A 83 anni, l’attrice palermitana, per tutti semplicemente “Rori”, ha vissuto la sua definitiva consacrazione sul palcoscenico romano, conquistando il premio come miglior attrice protagonista per la sua magistrale interpretazione in Gioia mia. Il discorso di Aurora Quattrocchi ai David di Donatello 2026 è stato uno dei momenti più autentici e applauditi della serata. Ricevendo il premio da Raoul Bova, l'attrice ha mostrato un impeto travolgente di ironia palermitana e passione civile.
“Piera [Detassis], dal mio cuore profondissimo grazie infinite. Grazie per sempre. E poi la meravigliosissima regista, Margherita, che mi ha portata a questo trionfo meraviglioso. Meravigliosissimo! E grazie al bravissimo Marco Fiore, un attore fantastico, giovanissimo. Io sono vecchissima, ma siamo meravigliosi tutti e due!Mario [Martone], mi ci avevi portato pure tu, ma questa volta ho vinto! Una dedica speciale ad un mio caro amico, Domenico Ciaramitaro [attore e direttore del Teatrino di Palermo]. Aveva previsto questa vittoria da almeno un anno, ma non ci potevo credere. E poi al mio meraviglioso figlio Attilio Lenzi che ha sempre tifato per me, ci ha sempre creduto e sarà felicissimo.”

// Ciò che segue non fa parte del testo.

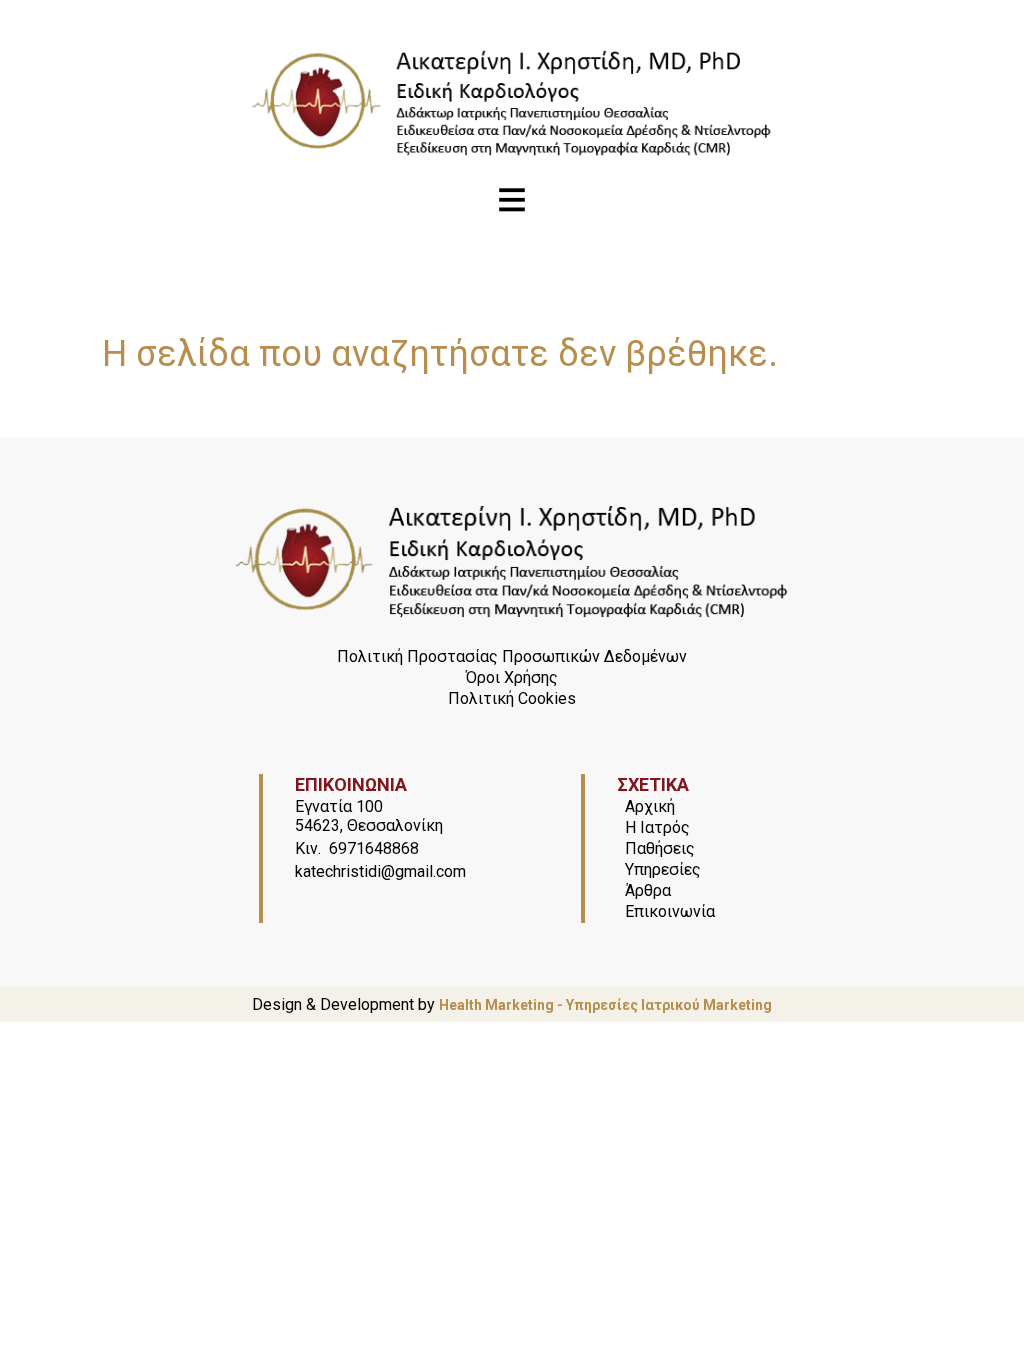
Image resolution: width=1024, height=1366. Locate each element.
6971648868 (374, 848)
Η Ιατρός (657, 827)
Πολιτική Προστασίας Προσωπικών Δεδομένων (512, 656)
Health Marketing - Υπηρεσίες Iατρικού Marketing (605, 1005)
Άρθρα (648, 890)
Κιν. (308, 848)
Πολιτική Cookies (512, 698)
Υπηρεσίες (663, 869)
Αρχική (650, 806)
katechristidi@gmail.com (380, 871)
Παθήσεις (660, 848)
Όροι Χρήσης (512, 677)
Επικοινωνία (670, 911)
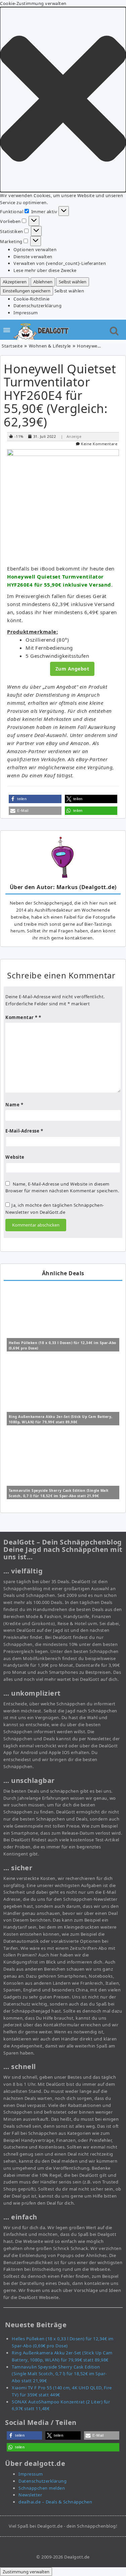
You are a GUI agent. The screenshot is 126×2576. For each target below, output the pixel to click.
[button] (63, 99)
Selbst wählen (72, 282)
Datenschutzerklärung (37, 306)
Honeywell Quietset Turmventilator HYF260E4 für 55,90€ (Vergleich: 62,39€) (60, 395)
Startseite (12, 346)
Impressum (25, 313)
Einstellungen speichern (26, 291)
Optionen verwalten (34, 249)
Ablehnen (42, 282)
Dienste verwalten (32, 257)
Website (15, 1157)
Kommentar (21, 1017)
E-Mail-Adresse (24, 1131)
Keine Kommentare (99, 443)
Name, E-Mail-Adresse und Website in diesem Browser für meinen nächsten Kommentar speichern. (62, 1187)
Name (14, 1105)
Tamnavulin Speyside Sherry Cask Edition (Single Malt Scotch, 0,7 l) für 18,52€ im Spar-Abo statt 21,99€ (59, 2374)
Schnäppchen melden (41, 2488)
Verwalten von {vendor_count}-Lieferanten (59, 263)
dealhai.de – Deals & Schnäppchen (55, 2502)
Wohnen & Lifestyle (50, 346)
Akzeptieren (15, 282)
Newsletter (30, 2495)
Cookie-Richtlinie (31, 299)
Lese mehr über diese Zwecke (45, 270)
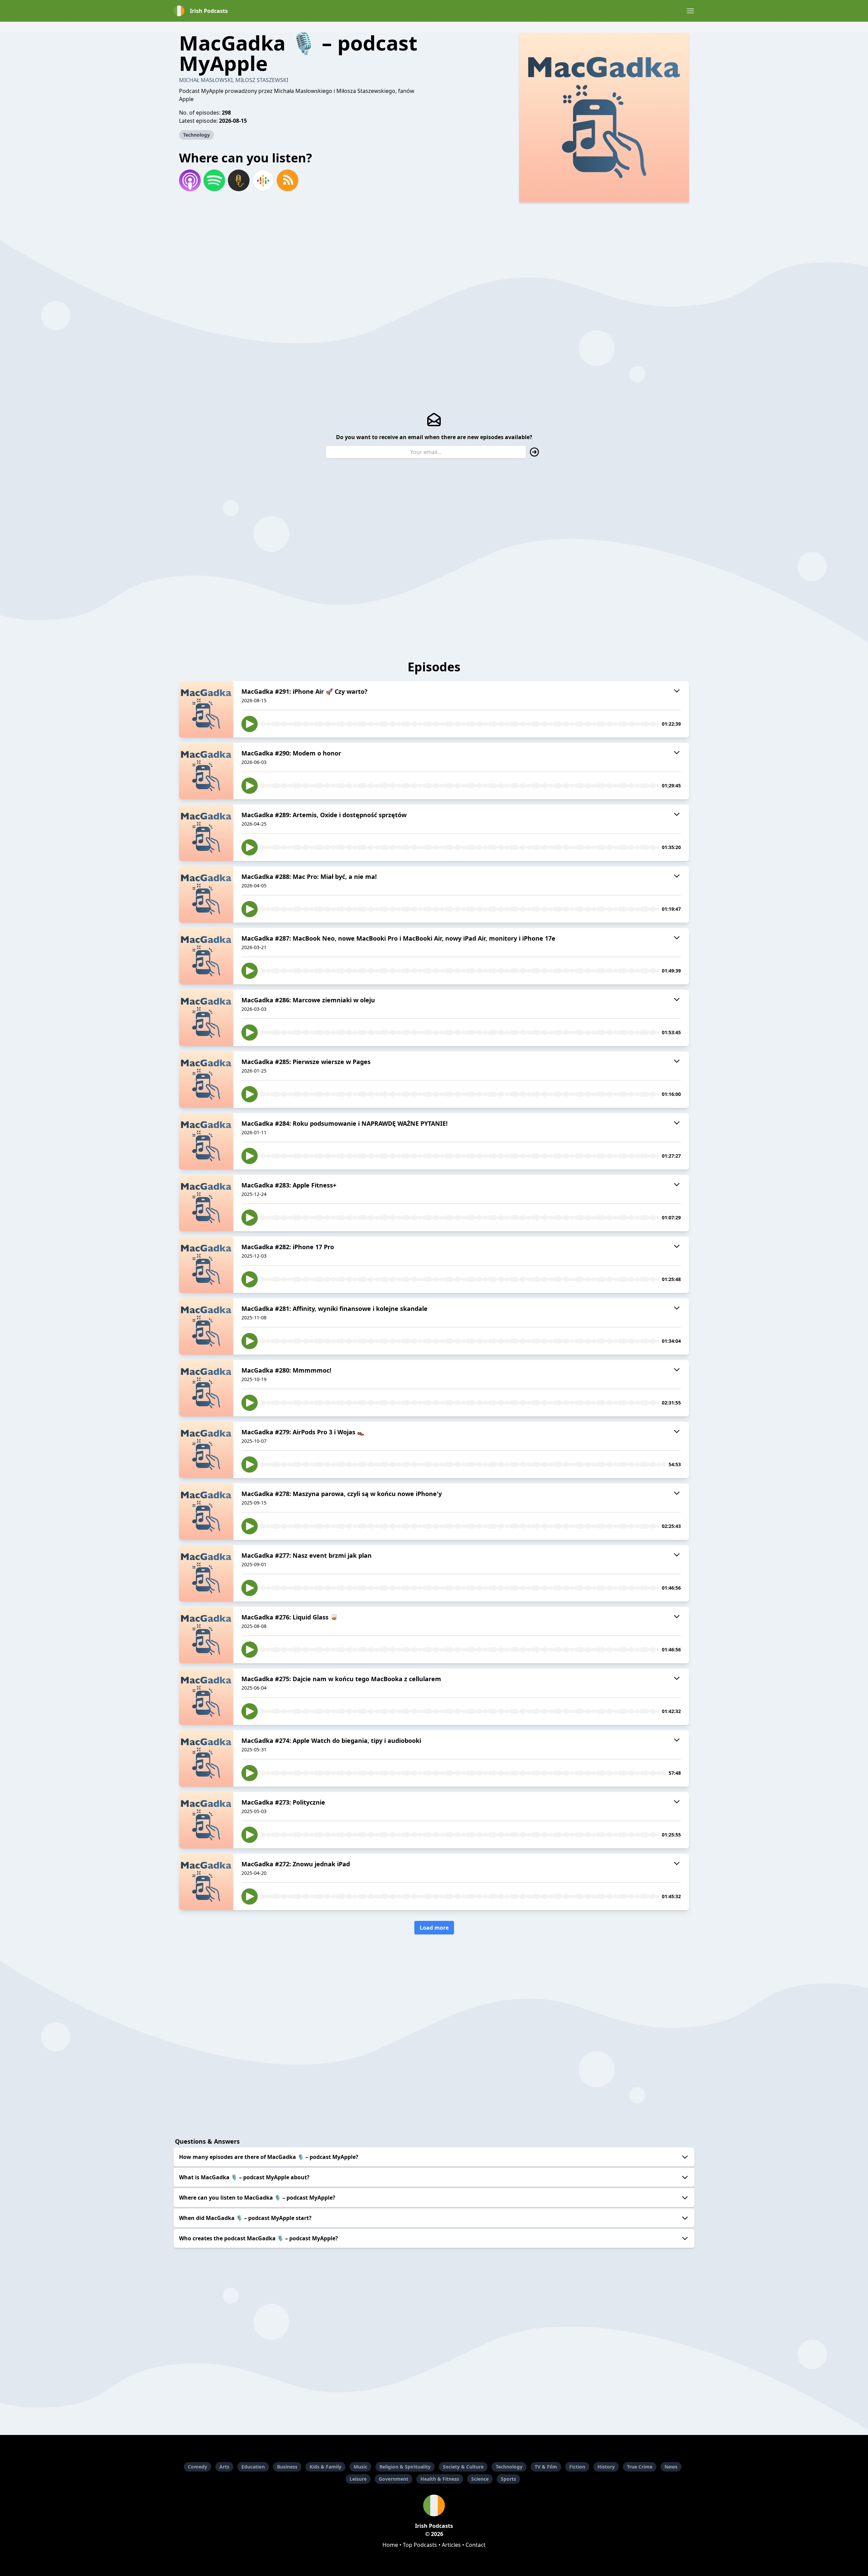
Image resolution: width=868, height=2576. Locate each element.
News (671, 2466)
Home (390, 2545)
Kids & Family (325, 2466)
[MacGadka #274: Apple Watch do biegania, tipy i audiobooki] (206, 1758)
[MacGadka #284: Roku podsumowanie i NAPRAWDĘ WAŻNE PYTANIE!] (206, 1141)
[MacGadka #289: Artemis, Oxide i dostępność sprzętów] (206, 833)
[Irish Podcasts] (434, 2505)
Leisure (358, 2479)
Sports (508, 2479)
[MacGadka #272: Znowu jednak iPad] (206, 1882)
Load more (434, 1927)
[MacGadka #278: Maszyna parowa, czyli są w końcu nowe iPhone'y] (206, 1511)
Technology (196, 135)
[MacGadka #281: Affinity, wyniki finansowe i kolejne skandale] (206, 1326)
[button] (690, 11)
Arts (224, 2466)
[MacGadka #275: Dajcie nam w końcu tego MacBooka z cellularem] (206, 1697)
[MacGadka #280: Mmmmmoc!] (206, 1388)
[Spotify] (214, 180)
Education (253, 2466)
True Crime (639, 2466)
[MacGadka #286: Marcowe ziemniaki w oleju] (206, 1018)
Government (393, 2479)
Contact (476, 2545)
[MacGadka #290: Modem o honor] (206, 771)
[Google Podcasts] (263, 180)
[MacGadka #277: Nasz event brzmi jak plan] (206, 1573)
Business (287, 2466)
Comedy (197, 2466)
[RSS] (287, 180)
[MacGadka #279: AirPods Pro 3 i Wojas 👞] (206, 1450)
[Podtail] (238, 180)
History (606, 2466)
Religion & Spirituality (405, 2466)
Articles (451, 2545)
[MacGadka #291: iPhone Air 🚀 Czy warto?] (206, 709)
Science (480, 2479)
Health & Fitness (439, 2479)
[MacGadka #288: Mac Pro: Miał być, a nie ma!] (206, 894)
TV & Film (546, 2466)
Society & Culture (463, 2466)
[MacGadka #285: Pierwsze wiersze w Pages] (206, 1079)
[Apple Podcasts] (190, 180)
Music (360, 2466)
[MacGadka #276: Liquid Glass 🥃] (206, 1635)
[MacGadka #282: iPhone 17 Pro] (206, 1265)
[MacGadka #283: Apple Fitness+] (206, 1203)
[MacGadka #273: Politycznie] (206, 1820)
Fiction (577, 2466)
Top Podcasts (420, 2545)
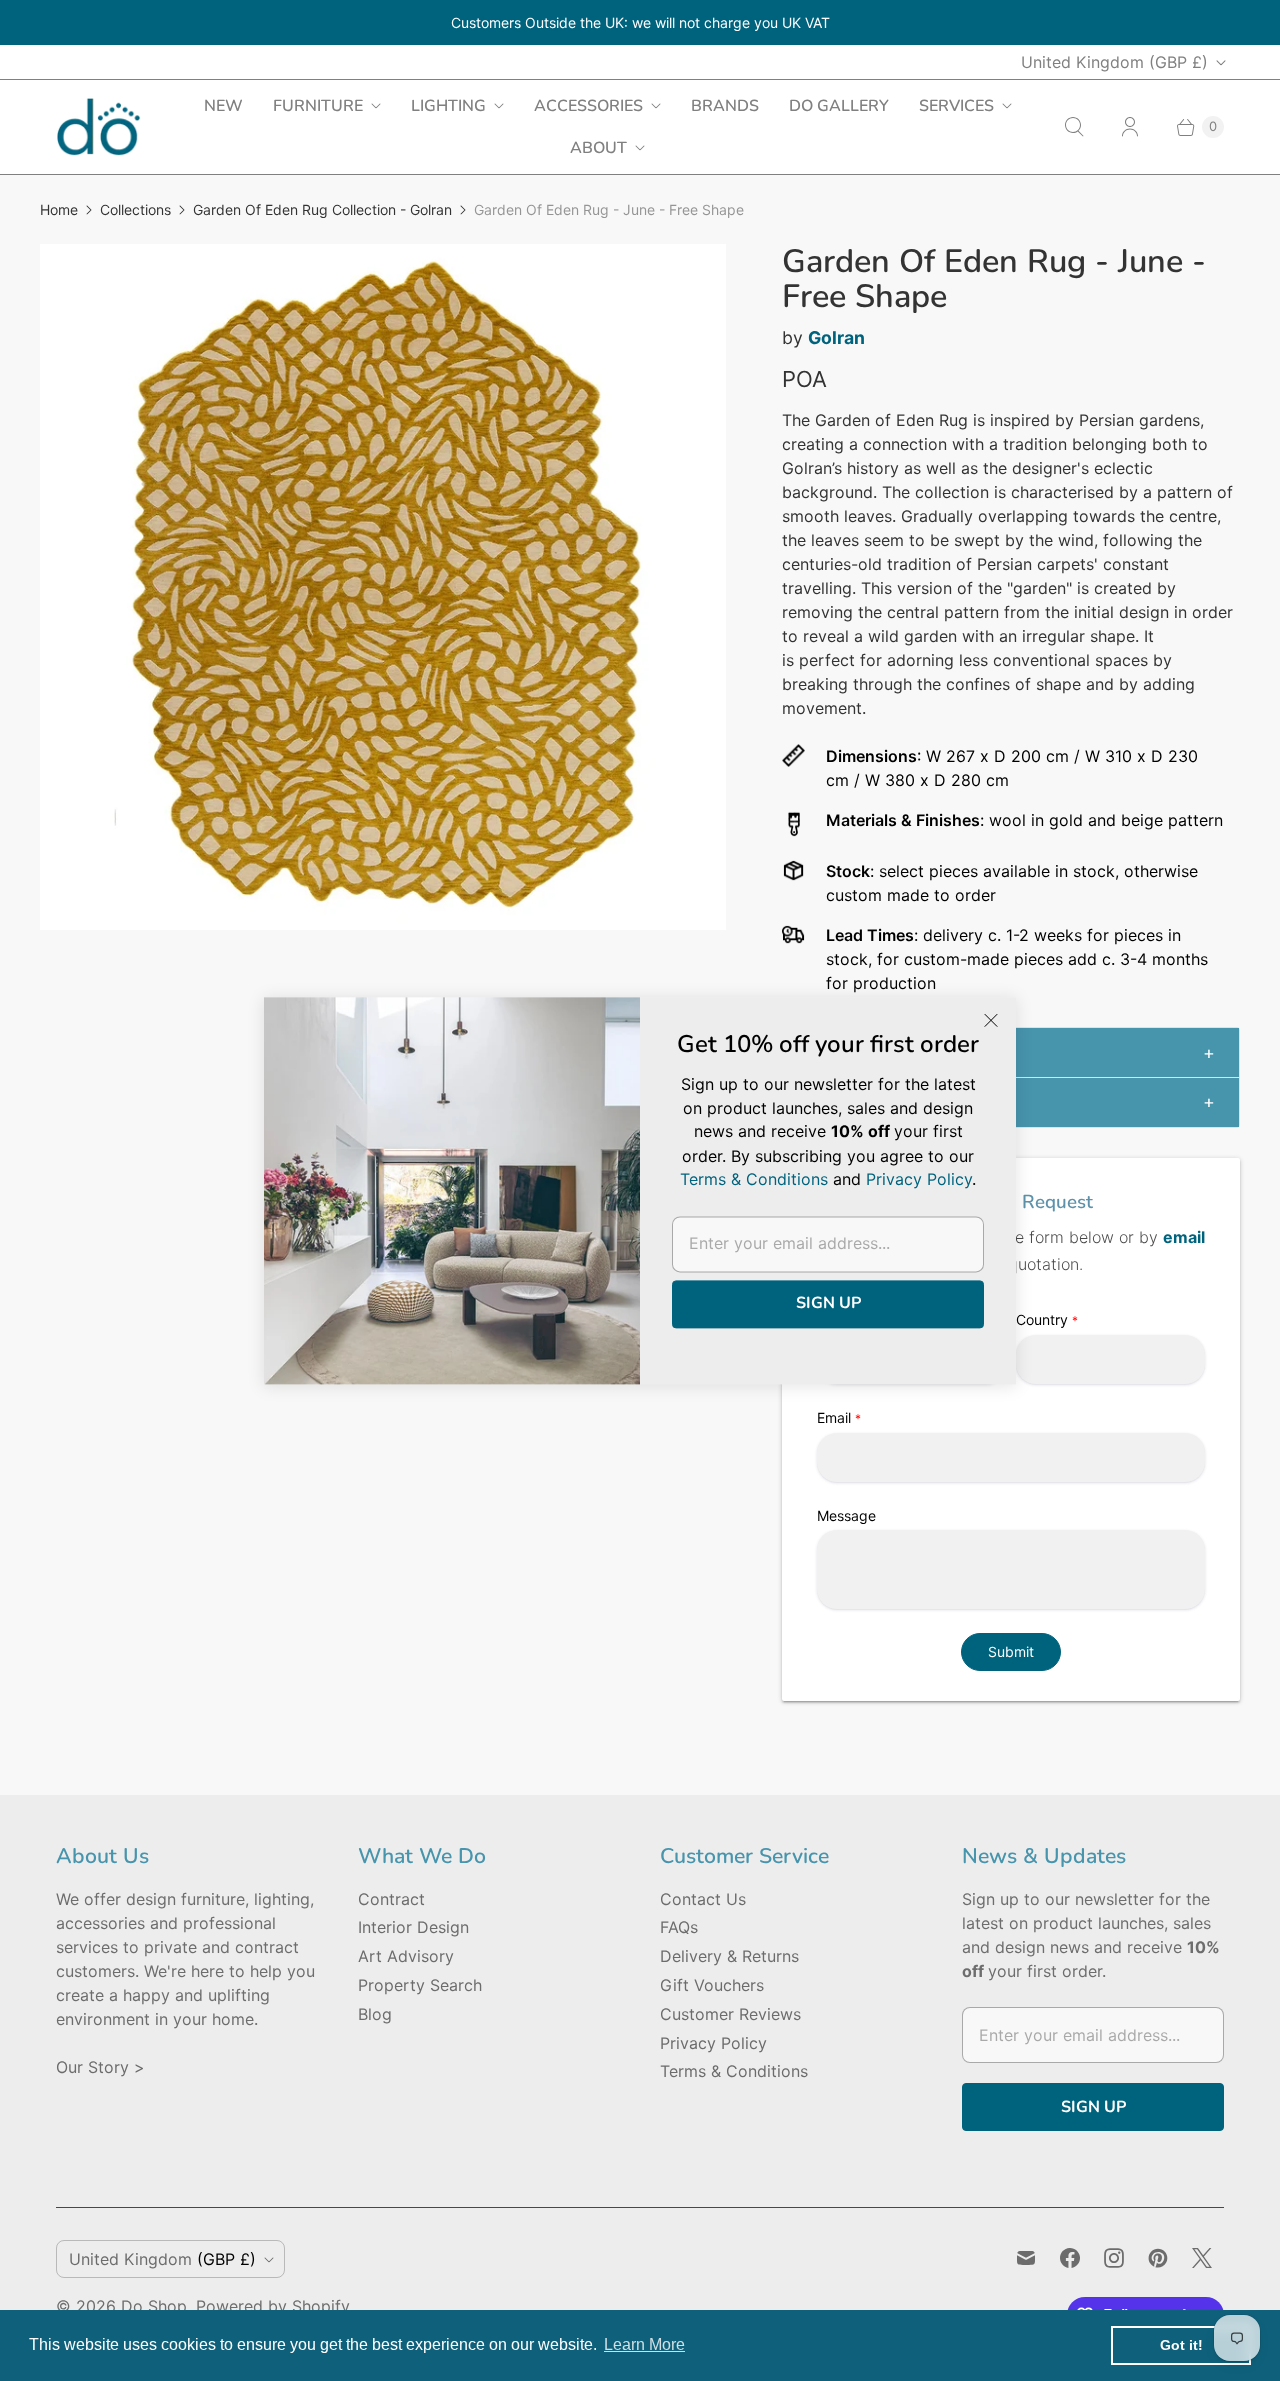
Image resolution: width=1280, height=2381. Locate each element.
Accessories (588, 106)
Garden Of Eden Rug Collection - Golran (322, 209)
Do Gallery (839, 106)
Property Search (420, 1985)
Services (956, 106)
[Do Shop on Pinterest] (1158, 2258)
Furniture (318, 106)
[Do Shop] (98, 126)
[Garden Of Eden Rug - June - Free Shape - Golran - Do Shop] (383, 587)
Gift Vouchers (712, 1985)
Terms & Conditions (734, 2071)
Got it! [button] (1181, 2345)
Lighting (448, 106)
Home (59, 209)
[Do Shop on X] (1202, 2258)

Nata in Istria da genitori palermitani e cresciuta artisticamente nei teatri del capoluogo siciliano, l'attrice ha trasformato i suoi ringraziamento in un momento poetico, commovente, donando alla sala una coinvolgente energia elettrizzante.
Il successo del film Gioia mia, che indaga il delicato incontro-scontro tra la modernità iperconnessa del giovanissimo Nico e il mondo fuori dal tempo della zia Gela in un’estate siciliana priva di tecnologia, è stato completato dal David tributato a Margherita Spampinato come miglior regista esordiente.
Tra gli applausi di una platea che ha riconosciuto in Aurora Quattrocchi e Margherita Spampinato un simbolo di resilienza e arte pura, la serata ha celebrato una Sicilia capace di imporsi anche come fucina di professionalità, creatività e innovazione.